Deine Aufgaben
a: Entscheide, ob die folgenden Aussagen mit dem Text über afghanische Ortskräfte übereinstimmen, und belege jede Antwort mit „ja“ oder „nein“ und den entscheidenden Worten des Textes als wörtliches Zitat: (i) Nawid versteckt sich in Kabul. (ii) Ortskräfte arbeiteten für die deutschen Truppen unter anderem als Koch. (iii) Die internationalen Truppen sind noch im Land.
b: Entnimm dem Text über afghanische Ortskräfte wörtlich den Abschnitt zwischen „Nun sind die“ und „Land zu verlassen.“, beide eingeschlossen.

Vorliegender Textauszug
--

Berlin . Afghanische Ortskräfte arbeiteten als Übersetzer oder Fahrer vor allem für die Bundeswehr. Nun aber fühlen sie sich allein gelassen.

Nawid ist sich sicher: Wenn ihn die Taliban erwischen, dann muss er um sein Leben fürchten. „Die Taliban kennen mich, sie wissen wo ich wohne, sie wissen, dass ich Kinder habe“, sagt er im Gespräch mit unserer Redaktion. Nawid versteckt sich seit Tagen in Mazar-i-Sharif, er geht nicht mehr auf die Straße, er verschanzt sich in seinem Haus. Die Taliban standen schon vor seinem Tor, harrten an der hohen Mauer vor seinem Haus aus. Fotos von Plünderungen von afghanischen Unternehmern erreichen unsere Redaktion.

Nawid ist eine Ortskraft, hat jahrelang mit seiner Firma Aufträge für die Nato-Truppen und die Bundeswehr im Camp im Norden Afghanistans gearbeitet.

Nun sind die internationalen Truppen längst weg. Die Islamistenmiliz der Taliban hat das Land unter Kontrolle gebracht – abseits des kleinen militärischen Teil des Flughafens in der Hauptstadt Kabul. Und Deutschlands Helfer im Taliban-Land sind zurückgelassen. Oft allein. Und fürchten um ihr Leben.

Wer sind die afghanischen Ortskräfte der Bundeswehr?

Die afghanischen Ortskräfte waren in den vergangenen Jahren wichtiger Bestandteil der Militäroperation der Bundeswehr in Afghanistan. Sie haben für die deutschen Truppen als Fahrer gearbeitet, als Dolmetscher, als Koch. Andere fuhren mit Lastwagen Waren für die Armee von einem Stützpunkt zum nächsten.

Afghanistan, Kabul: US-Soldaten bewachen eine Absperrung am internationalen Flughafen. Viele Afghanen drängen zum Flughafen. Die Rettungsflüge sind die letzte Chance, das Land zu verlassen.

--

(Einträge aus einem Datensatz)
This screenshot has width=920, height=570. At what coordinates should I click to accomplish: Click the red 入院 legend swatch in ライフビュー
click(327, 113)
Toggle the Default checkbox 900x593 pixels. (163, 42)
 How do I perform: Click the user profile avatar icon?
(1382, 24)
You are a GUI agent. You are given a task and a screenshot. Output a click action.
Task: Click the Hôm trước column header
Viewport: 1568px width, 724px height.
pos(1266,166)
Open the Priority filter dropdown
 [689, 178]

--

Lösungen der Aufgaben
a:
(i) Nein: „Nawid versteckt sich seit Tagen in Mazar-i-Sharif“
(ii) Ja: „Sie haben für die deutschen Truppen als Fahrer gearbeitet, als Dolmetscher, als Koch.“
(iii) Nein: „Nun sind die internationalen Truppen längst weg.“

b:
Nun sind die internationalen Truppen längst weg. Die Islamistenmiliz der Taliban hat das Land unter Kontrolle gebracht – abseits des kleinen militärischen Teil des Flughafens in der Hauptstadt Kabul. Und Deutschlands Helfer im Taliban-Land sind zurückgelassen. Oft allein. Und fürchten um ihr Leben.

Wer sind die afghanischen Ortskräfte der Bundeswehr?

Die afghanischen Ortskräfte waren in den vergangenen Jahren wichtiger Bestandteil der Militäroperation der Bundeswehr in Afghanistan. Sie haben für die deutschen Truppen als Fahrer gearbeitet, als Dolmetscher, als Koch. Andere fuhren mit Lastwagen Waren für die Armee von einem Stützpunkt zum nächsten.

Afghanistan, Kabul: US-Soldaten bewachen eine Absperrung am internationalen Flughafen. Viele Afghanen drängen zum Flughafen. Die Rettungsflüge sind die letzte Chance, das Land zu verlassen.